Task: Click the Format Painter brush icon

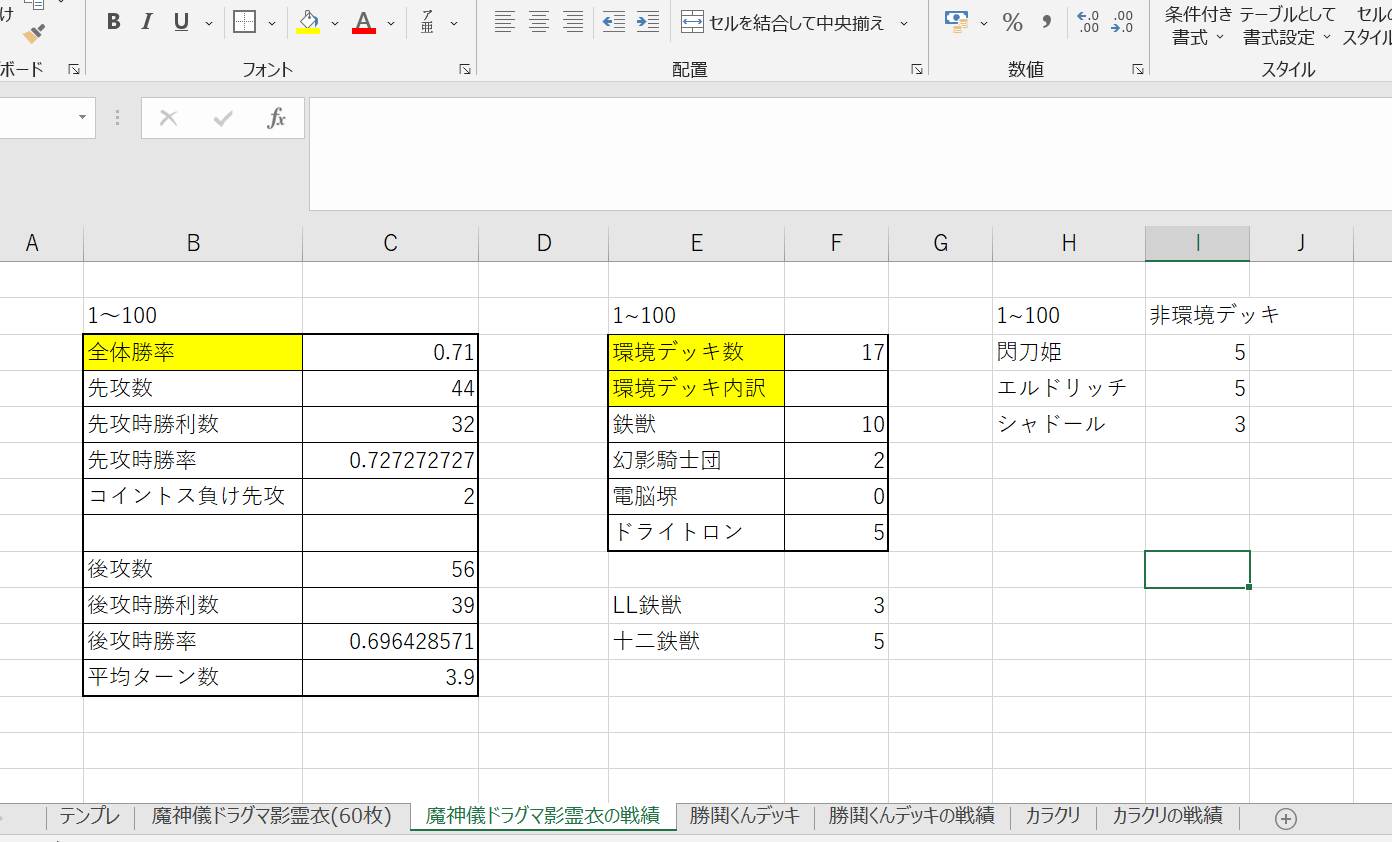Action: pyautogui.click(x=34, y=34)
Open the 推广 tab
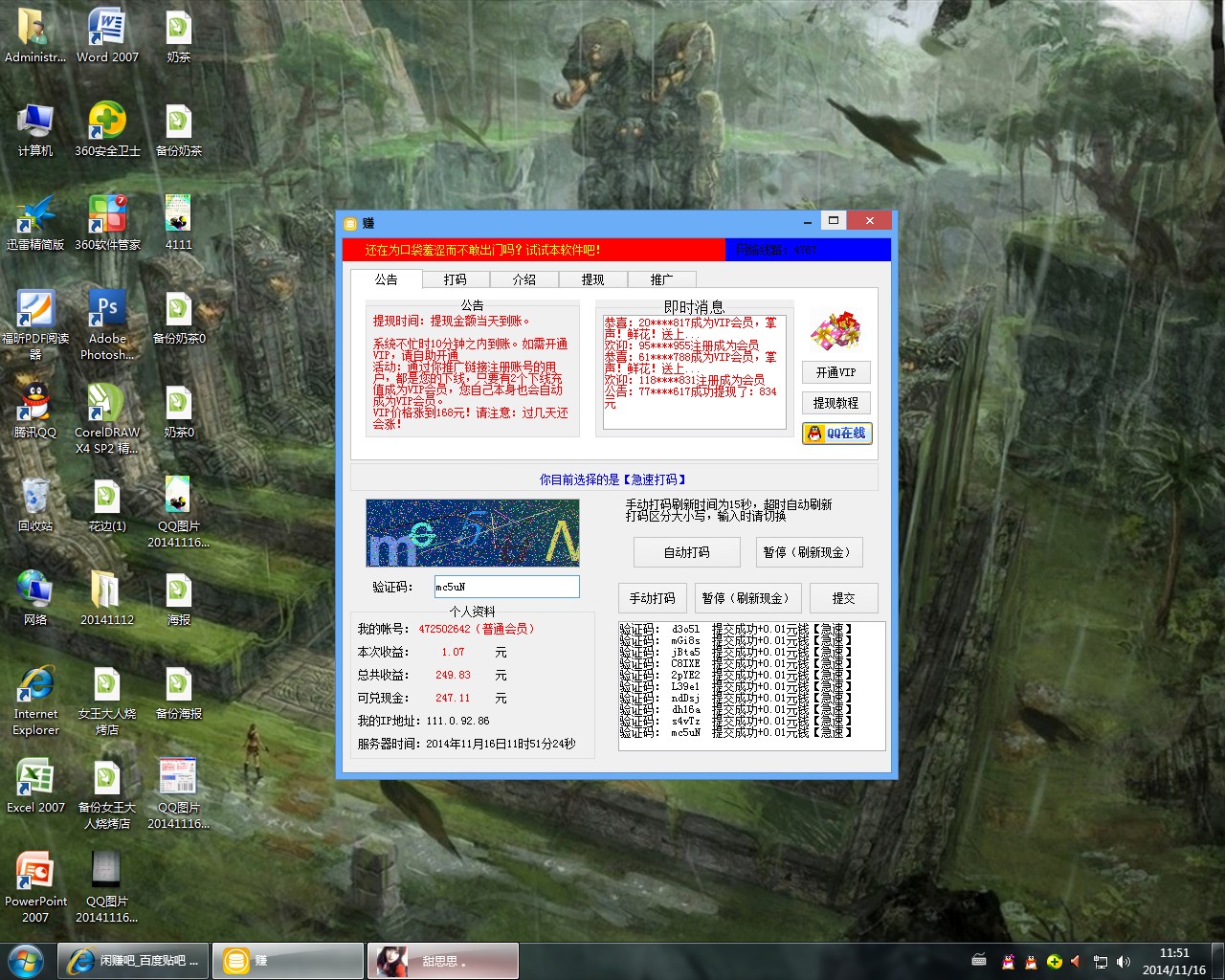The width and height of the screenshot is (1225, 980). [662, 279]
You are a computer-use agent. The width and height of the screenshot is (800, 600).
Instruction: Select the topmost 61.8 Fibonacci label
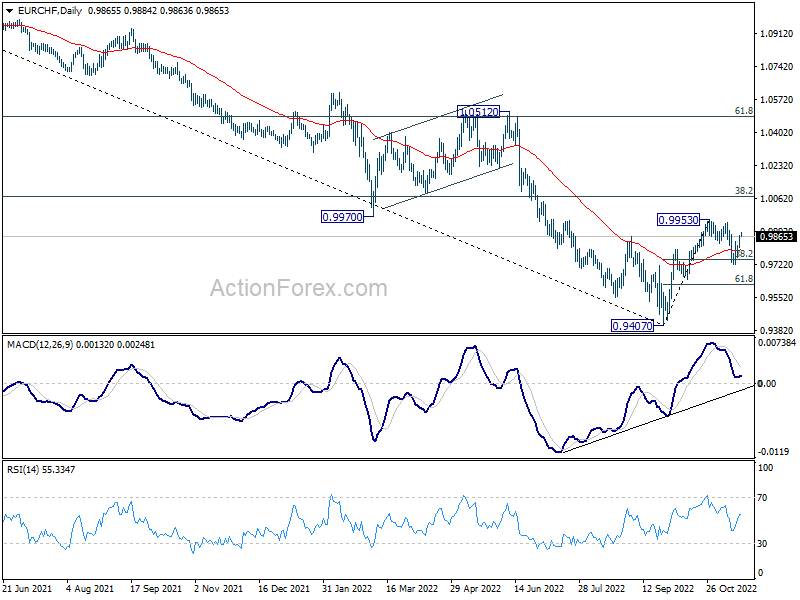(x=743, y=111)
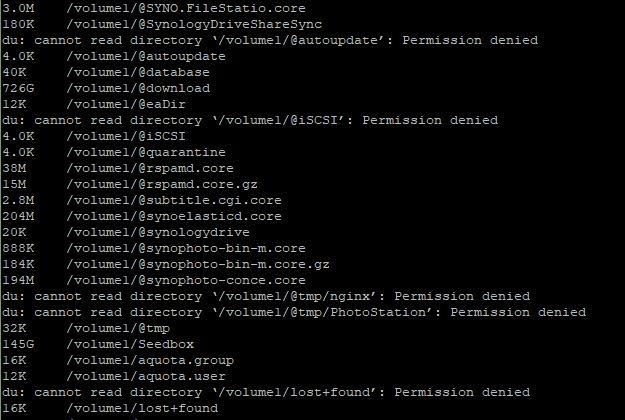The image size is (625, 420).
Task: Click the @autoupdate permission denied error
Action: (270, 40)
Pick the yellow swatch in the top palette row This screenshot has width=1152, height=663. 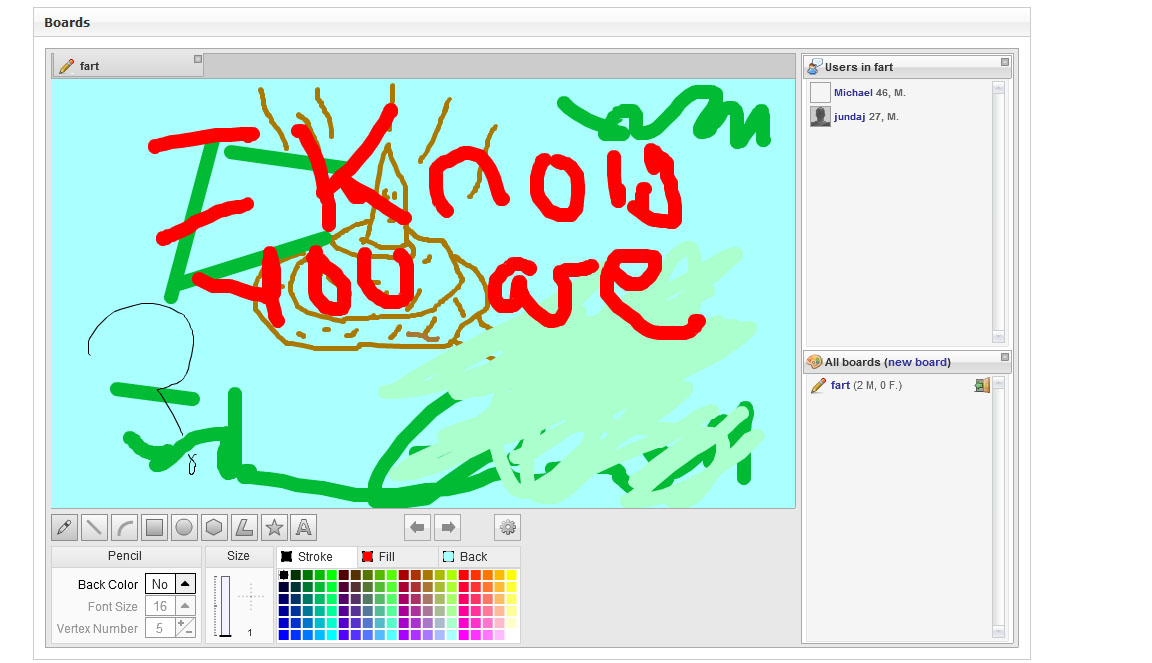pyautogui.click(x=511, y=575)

+++

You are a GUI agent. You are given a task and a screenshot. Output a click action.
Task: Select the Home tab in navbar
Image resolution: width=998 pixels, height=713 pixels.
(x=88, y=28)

+++

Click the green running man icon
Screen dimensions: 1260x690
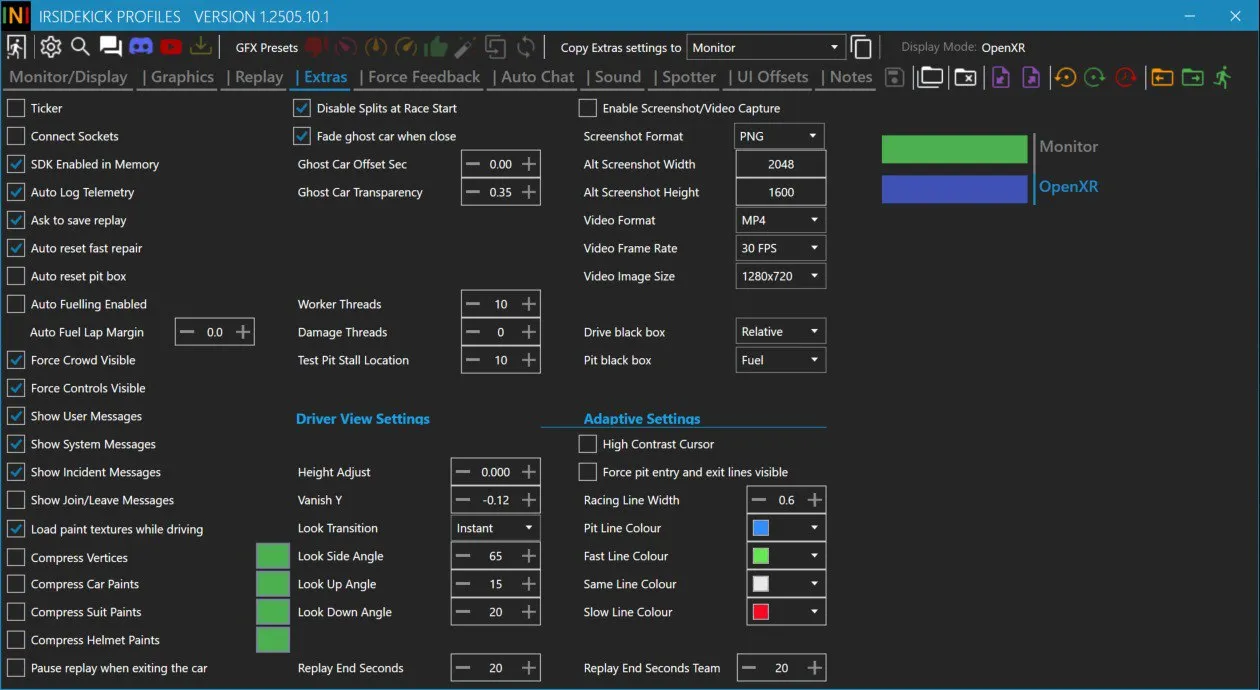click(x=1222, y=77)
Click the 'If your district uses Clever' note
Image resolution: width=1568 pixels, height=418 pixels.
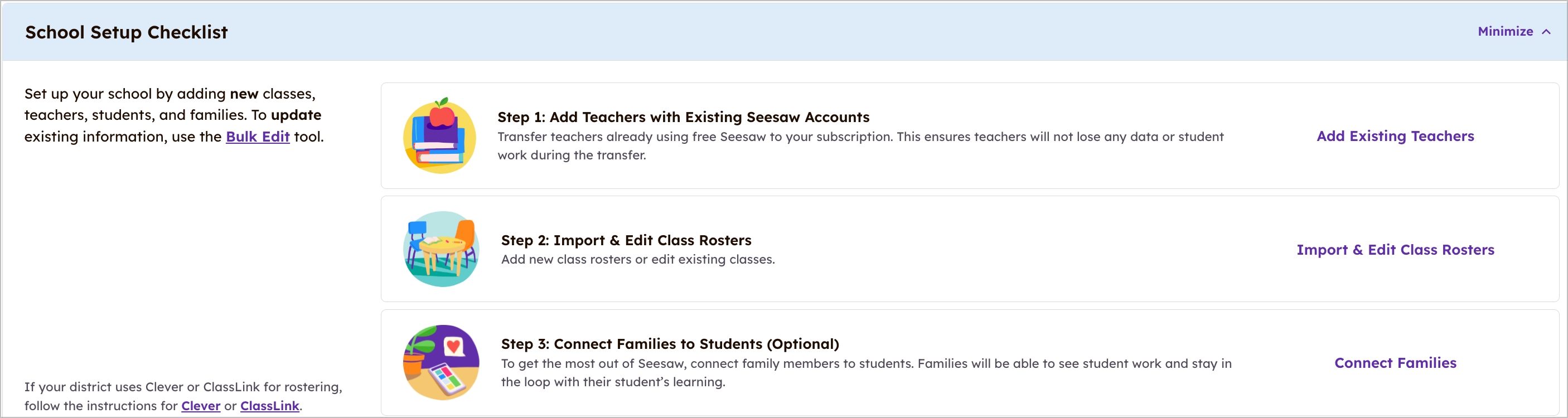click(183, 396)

+++

Once the line with "Task: Click the Format Painter brush icon" has been found above, output that line and every later line exactly, stopping after the line with "You are a computer-use", and omit the pictures.

Reply -
Task: Click the Format Painter brush icon

Action: pyautogui.click(x=34, y=34)
Open the 推广 tab
The width and height of the screenshot is (1225, 980). [662, 279]
You are a computer-use agent. The width and height of the screenshot is (800, 600).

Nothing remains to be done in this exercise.